Rogalla levantó el medallón oval -eso era en realidadentre el pulgar y el índice y lo mostró a los presentes. De nuevo brillaron los flashes y se oyeron los disparos de las cámaras.

– Es un colgante de nuestra época -explicó Rogalla- y tiene una dedicatoria en alemán: «Ewig Dein. A. K.». Es decir «Tuyo eternamente. A. K.».

Se hizo un silencio de muerte. Moukhtar, el-Kadr y el-Hadid bajaron la mirada humillados. Sólo Rogalla parecía más bien divertido por el inesperado hallazgo.

El periodista inglés que antes había hecho una pregunta fue el primero en recuperar la palabra y se dirigió a Moukhtar con ironía:

– ¿Y qué dice la ciencia de este descubrimiento?

Todos los ojos se posaron sobre el doctor Hassan Moukhtar. Sabía que no podía permitirse una falsa respuesta que lo avergonzara para siempre. Temía que él mismo y el hallazgo de la momia, que hacía ya tiempo que iba unido a su nombre, cayeran en el más espantoso de los ridículos. Durante unos instantes vaciló mientras pensaba si no sería conveniente interrumpir el acto y convocar una conferencia de prensa para el día siguiente en la que informar del incidente. Se dio cuenta de que eso no haría más que empeorar la situación y provocar un escándalo con las más peregrinas especulaciones.

Consecuentemente, mientras el-Hadid continuaba su trabajo e iba separando las vendas capa tras capa, trató de explicar a los periodistas que entre el descubrimiento de la momia y el momento en que fue sacada al exterior transcurrió cierto tiempo durante el que se convirtió en objetivo de traficantes e intermediarios. Él no sabía lo que había ocurrido con la momia mientras tanto, por lo que no podía decir nada sobre el origen del colgante moderno. Aunque tenía cierta sospecha.

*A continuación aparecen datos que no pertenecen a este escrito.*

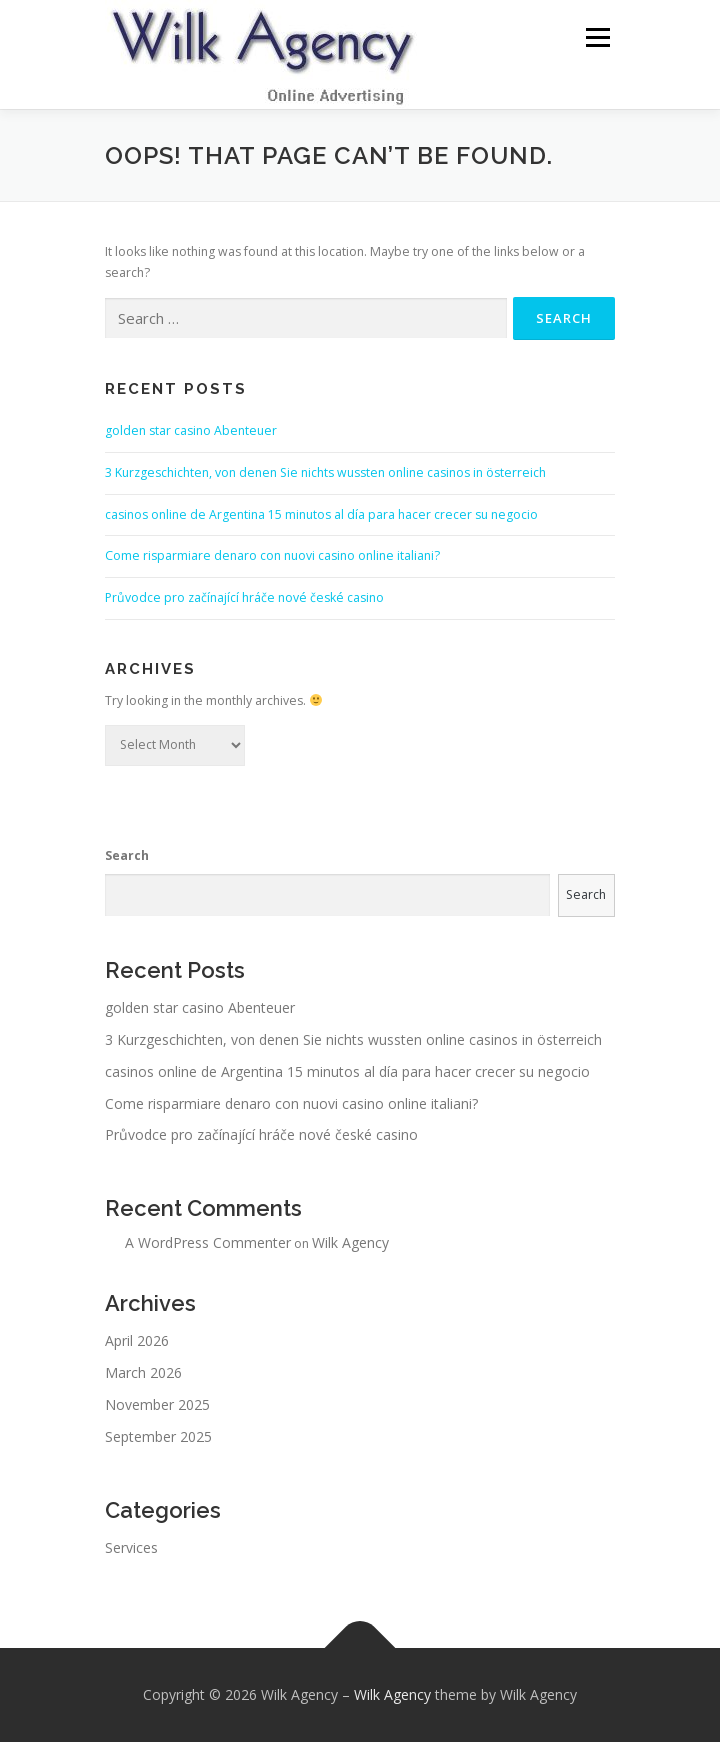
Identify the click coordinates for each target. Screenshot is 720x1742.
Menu (596, 37)
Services (131, 1547)
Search (127, 855)
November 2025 (157, 1404)
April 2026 (137, 1340)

Habría sido mejor que Moukhtar no hubiera dicho esa última frase. Los periodistas rodearon al arqueólogo y se produjo una ruidosa discusión, durante la cual pasó inadvertido el descubrimiento por parte del profesor el-Hadid de una quebradiza banda de cuero que rodeaba el tórax del cuerpo momificado y en la que figuraba el nombre de Bent-Anat.